Practice two began in rapidly-changing weather conditions with many of the fast drivers exchanging quick laps early in the session. The big names were all involved; Pagenaud, Power, Dixon, Newgarden and even 2013 winner Charlie Kimble got in on the action. By the end of the session, it was pouring down rain. All of the cars pitted. Bourdais and JP Montoya ran a few laps in the rain. That ended practice, and the day, as the track was too wet to continue. During this time, I talked with an Assistant Engineer on the Andretti Autosport Indy Lights team who proudly told me that he “helped out” on Alexander Rossi’s Indy 500 win.

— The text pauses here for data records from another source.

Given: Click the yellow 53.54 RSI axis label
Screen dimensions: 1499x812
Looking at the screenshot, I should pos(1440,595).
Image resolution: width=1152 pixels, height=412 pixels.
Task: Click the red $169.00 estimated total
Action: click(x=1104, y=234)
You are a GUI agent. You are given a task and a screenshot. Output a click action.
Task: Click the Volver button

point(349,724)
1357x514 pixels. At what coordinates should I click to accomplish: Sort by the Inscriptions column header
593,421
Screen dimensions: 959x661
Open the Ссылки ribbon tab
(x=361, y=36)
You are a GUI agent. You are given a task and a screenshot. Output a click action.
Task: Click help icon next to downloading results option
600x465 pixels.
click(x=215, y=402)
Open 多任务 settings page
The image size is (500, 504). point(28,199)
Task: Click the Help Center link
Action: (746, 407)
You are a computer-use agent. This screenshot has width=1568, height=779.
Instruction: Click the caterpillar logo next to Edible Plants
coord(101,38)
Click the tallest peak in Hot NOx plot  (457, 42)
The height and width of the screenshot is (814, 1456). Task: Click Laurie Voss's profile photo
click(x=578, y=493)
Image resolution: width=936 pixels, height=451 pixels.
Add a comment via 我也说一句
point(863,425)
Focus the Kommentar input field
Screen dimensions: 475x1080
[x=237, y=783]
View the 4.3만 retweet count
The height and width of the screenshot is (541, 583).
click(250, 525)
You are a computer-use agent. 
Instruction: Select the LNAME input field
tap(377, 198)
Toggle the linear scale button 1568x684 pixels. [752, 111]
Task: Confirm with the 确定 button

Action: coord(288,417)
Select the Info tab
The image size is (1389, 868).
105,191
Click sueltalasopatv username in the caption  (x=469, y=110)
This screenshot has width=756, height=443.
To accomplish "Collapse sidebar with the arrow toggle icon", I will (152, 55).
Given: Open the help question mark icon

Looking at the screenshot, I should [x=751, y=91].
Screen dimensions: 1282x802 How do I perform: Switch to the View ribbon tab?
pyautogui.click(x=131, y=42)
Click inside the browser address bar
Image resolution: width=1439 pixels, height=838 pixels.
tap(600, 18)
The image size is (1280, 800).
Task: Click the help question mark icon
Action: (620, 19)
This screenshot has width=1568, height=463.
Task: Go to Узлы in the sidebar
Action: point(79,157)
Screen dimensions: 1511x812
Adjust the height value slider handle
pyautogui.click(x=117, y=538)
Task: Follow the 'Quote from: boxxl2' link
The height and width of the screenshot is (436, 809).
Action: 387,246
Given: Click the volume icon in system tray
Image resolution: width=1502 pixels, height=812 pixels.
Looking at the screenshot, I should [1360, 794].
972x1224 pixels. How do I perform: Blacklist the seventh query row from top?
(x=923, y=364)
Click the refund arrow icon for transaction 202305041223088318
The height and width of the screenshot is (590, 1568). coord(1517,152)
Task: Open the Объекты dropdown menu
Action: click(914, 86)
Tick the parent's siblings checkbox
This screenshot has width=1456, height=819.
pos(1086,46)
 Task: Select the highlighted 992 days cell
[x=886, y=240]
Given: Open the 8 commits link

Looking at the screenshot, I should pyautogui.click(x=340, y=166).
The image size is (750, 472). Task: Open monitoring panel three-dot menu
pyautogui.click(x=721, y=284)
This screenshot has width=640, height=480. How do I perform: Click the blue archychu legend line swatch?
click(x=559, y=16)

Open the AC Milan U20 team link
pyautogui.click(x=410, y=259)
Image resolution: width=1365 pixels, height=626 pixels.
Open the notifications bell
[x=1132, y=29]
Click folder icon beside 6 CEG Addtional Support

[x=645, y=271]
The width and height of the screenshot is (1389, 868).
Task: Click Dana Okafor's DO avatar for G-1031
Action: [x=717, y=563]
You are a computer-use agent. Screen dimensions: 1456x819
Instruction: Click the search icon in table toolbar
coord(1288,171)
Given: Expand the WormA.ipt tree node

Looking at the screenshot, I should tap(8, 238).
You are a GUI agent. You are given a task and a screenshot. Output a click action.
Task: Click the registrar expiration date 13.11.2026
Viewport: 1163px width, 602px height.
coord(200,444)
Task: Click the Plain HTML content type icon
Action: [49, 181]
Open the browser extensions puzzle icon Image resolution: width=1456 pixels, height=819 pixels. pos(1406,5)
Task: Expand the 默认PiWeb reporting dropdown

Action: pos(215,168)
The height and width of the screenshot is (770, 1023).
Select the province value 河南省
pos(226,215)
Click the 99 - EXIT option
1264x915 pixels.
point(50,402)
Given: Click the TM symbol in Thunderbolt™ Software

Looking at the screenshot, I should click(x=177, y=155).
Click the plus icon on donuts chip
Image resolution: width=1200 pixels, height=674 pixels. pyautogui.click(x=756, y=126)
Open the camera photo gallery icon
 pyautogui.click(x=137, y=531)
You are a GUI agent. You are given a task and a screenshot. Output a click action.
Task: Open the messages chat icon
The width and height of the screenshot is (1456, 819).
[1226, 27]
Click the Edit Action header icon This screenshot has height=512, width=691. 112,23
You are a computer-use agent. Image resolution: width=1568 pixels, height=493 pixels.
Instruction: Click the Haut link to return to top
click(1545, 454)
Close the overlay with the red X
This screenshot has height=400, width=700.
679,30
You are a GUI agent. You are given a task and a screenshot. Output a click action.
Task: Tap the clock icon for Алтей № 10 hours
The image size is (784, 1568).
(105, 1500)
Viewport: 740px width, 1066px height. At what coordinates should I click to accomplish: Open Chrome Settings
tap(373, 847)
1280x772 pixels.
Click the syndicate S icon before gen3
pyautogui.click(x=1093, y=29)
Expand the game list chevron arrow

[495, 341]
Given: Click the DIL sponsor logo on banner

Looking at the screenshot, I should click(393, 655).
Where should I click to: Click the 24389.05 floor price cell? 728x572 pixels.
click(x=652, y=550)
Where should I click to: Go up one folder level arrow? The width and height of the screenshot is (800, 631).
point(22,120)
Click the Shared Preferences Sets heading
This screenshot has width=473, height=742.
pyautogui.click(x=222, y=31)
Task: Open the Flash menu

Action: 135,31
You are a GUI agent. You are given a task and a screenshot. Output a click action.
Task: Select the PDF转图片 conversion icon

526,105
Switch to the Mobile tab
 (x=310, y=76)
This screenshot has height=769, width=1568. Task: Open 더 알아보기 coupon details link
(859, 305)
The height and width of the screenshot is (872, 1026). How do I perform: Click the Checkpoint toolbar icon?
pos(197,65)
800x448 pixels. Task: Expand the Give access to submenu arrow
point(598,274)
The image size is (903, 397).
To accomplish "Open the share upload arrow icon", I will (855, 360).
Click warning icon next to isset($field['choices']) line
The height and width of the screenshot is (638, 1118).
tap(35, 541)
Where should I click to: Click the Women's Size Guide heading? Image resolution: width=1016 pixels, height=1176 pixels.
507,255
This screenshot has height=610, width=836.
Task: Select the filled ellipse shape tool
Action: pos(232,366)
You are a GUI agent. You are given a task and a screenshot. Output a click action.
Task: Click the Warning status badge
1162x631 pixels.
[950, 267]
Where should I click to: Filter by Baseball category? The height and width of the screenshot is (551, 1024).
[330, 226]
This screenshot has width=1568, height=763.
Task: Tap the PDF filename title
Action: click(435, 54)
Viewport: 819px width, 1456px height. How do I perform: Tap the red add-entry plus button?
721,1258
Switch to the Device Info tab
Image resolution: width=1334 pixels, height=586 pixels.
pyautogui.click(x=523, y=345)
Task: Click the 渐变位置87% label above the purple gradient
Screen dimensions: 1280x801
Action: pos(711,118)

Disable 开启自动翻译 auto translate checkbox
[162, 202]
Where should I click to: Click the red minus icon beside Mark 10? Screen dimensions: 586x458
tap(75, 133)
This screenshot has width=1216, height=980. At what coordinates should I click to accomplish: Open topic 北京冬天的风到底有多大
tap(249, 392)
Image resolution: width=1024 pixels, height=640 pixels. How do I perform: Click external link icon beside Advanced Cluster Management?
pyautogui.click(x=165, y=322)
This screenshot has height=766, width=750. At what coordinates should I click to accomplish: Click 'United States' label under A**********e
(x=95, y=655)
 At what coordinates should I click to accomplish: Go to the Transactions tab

For qualifying, the rapidly changing Ohio weather was a big factor as the track was windy and overcast, so banking a fast lap early would be very important to move into the Firestone Fast Six. By the end of qualifying, there was very light rain. The biggest shock of the day came when, five-time winner, Scott Dixon, who was fastest in morning warm up, didn’t make it into the fast six. Dixon qualified 11th.
Another surprise- Ryan Hunter-Reay (who seemed to be struggling all weekend and for that matter all season) qualified 4th. After qualifying, Hunter-Reay stated that he was able to find mechanical grip-all thanks to the hard work of his team.
Points leader Simon Pagenaud took pole with a speed of 127.271 MPH, setting a new track record. It was his 6th pole out of the 12 races run this season. Will Power followed in P2. Power is second in championship points and Pagenaud’s Team Penske teammate.
Rounding out the front two rows was Josef Newgarden third, and Hunter-Reay fourth. Former race winner Charlie Kimble was fifth. Local boy and Ohio fan favorite Graham Rahal was the final finisher in the fast six. Amazingly, the top nine drivers broke the previous track record.
Ryan Hunter-Reay said this about Mid-Ohio “The classic American road course.” Drivers have described the track as extremely technical with long fast flowing corners and a lot of undulation. It’s a track that is rhythmic to drive with high G-forces due to the long high speed corners.
From the action all weekend, I knew that the 90 lap Honda Indy 200 promised to be an exciting race-the race delivered on that promise. By lap 15, Scott Dixon who normally dominates Mid-Ohio, was out of the race. After breaking his front suspension when he got together with Helio Castroneves in the keyhole, this wasn’t going to be one of those races that Dixon ran away with.
Simon Pagenaud led the first 16 laps until pitting, then his Team Penske teammate Juan Pablo Montoya led laps 17-25. When he pitted, he handed the lead over to young Russian driver Mikhail Aleshin. Aleshin was making time on the rest of the field; it looked like he was headed for his first career IndyCar victory, until an unsafe pit release ruined his day. This gave rookie Conor Daly the lead until he was forced to pit because he did not have enough fuel to finish the race. Simon Pagenaud regained the lead, and held off his teammate Will Power. Power, is fiercely fighting for the championship and every point he can get.
The race averaged 110.853 MPH. Pagenaud won by a margin of 4.162 seconds, maintaining his lead in the championship by 58 points. With only four races to go, the 2016 IndyCar championship is going down to the wire.
Mid-Ohio, thanks for yet another great race. I’ll see you next year, old friend!